(A comment to this blog post: http://anemicvolunteer.blogspot.com/2009/03/why-i-am-anemic-volunteer-part-1.html)
There is one important function to this seniority preamble in my opinion. It reveals whether an individual has lived in town long enough to have a reasonable chance of gathering why certain walls were built before advocating to tear them down.
The social necessity of testifying to one's term of residency is a nod to the cultural struggle occuring here in Norwich and throughout rural America to some degree. At its worst, that struggle flares up in the form of a Ruth Dwyer and the "Take Back Vermont" sloganeering of a few years back. At its core, the struggle is far less invidious, but probably much more important.
The rural agricultural traditions of this town and region are giving way to an urban/suburban ethos which values the physical rural character of the place, but runs roughshod over the rural character of the community and its institutions.

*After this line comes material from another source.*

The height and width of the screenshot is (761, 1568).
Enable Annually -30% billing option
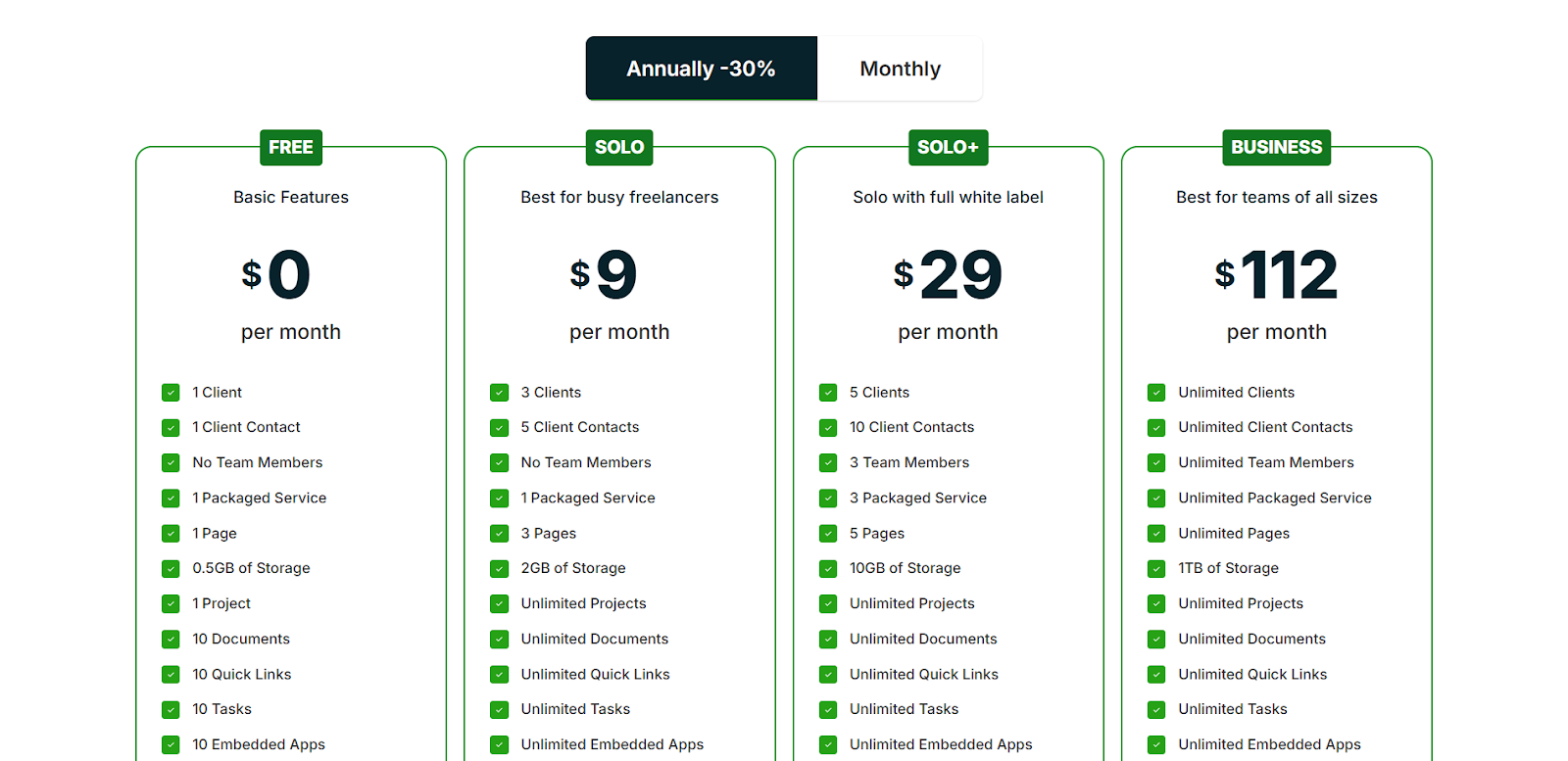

In the past two decades this town has abandoned traditional town meeting, instituted a town manager form of government, and professionalized its police force and fire department. These changes aren't necessarily bad, but they signify a departure from the libertarian self-reliance and consensual interdependence of the community and institution which they replace.
I'm as guilty as anyone in town, spending some time on the town manager review committee and toiling for some years in an effort to bureaucratize land use regulation in town.
I don't think having spent my entire life in Norwich would have changed my views -- there have been plenty of life long residents behind these efforts as well.
I do think I've been around long enough to recognize some of the costs to these changes, enough to question those costs at least. And they aren't insignificant, but that's another topic.